╭──

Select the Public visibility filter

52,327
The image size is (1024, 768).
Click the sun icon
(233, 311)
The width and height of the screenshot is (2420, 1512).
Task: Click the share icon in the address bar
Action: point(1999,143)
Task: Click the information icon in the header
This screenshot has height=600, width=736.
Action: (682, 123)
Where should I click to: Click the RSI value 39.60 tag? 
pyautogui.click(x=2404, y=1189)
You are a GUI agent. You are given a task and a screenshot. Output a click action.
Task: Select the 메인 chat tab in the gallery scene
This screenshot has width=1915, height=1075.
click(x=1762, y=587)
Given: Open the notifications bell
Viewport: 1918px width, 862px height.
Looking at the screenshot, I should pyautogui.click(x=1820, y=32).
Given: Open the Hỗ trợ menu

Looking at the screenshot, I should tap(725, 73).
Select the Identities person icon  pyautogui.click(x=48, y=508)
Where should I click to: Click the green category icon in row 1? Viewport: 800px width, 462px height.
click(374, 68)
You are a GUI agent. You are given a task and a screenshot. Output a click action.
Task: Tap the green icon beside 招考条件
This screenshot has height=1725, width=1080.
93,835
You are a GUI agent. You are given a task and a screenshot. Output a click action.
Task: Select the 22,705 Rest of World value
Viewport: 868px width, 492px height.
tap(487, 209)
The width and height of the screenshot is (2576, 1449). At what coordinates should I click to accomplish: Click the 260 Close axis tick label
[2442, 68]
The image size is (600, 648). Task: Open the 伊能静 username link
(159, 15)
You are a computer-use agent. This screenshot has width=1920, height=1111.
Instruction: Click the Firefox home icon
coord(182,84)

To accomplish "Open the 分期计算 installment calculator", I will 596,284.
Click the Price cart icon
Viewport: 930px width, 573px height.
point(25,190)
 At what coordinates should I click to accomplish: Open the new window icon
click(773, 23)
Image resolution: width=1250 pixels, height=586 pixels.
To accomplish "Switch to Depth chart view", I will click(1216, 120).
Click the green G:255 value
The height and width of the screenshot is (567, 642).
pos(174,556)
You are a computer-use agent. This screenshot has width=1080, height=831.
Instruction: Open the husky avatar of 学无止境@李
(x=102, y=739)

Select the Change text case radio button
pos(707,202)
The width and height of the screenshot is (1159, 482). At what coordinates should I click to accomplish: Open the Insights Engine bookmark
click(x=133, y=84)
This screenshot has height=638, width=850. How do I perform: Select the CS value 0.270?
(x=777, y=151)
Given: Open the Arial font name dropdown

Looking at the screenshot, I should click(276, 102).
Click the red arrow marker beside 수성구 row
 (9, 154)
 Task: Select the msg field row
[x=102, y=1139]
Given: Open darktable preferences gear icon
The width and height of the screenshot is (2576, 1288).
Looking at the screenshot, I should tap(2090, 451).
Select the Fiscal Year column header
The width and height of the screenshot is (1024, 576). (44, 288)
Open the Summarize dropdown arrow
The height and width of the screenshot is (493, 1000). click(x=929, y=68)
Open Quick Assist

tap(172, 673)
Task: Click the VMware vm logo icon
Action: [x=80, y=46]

╰──

● What the task asks
Copy the records above without any change, from the line with "Select the Identities" to the line with "pos(707,202)", including both of those lines.

● Exercise output
Select the Identities person icon  pyautogui.click(x=48, y=508)
Where should I click to: Click the green category icon in row 1? Viewport: 800px width, 462px height.
click(374, 68)
You are a GUI agent. You are given a task and a screenshot. Output a click action.
Task: Tap the green icon beside 招考条件
This screenshot has height=1725, width=1080.
93,835
You are a GUI agent. You are given a task and a screenshot. Output a click action.
Task: Select the 22,705 Rest of World value
Viewport: 868px width, 492px height.
tap(487, 209)
The width and height of the screenshot is (2576, 1449). At what coordinates should I click to accomplish: Click the 260 Close axis tick label
[2442, 68]
The image size is (600, 648). Task: Open the 伊能静 username link
(159, 15)
You are a computer-use agent. This screenshot has width=1920, height=1111.
Instruction: Click the Firefox home icon
coord(182,84)

To accomplish "Open the 分期计算 installment calculator", I will 596,284.
Click the Price cart icon
Viewport: 930px width, 573px height.
point(25,190)
 At what coordinates should I click to accomplish: Open the new window icon
click(773, 23)
Image resolution: width=1250 pixels, height=586 pixels.
To accomplish "Switch to Depth chart view", I will click(1216, 120).
Click the green G:255 value
The height and width of the screenshot is (567, 642).
pos(174,556)
You are a computer-use agent. This screenshot has width=1080, height=831.
Instruction: Open the husky avatar of 学无止境@李
(x=102, y=739)

Select the Change text case radio button
pos(707,202)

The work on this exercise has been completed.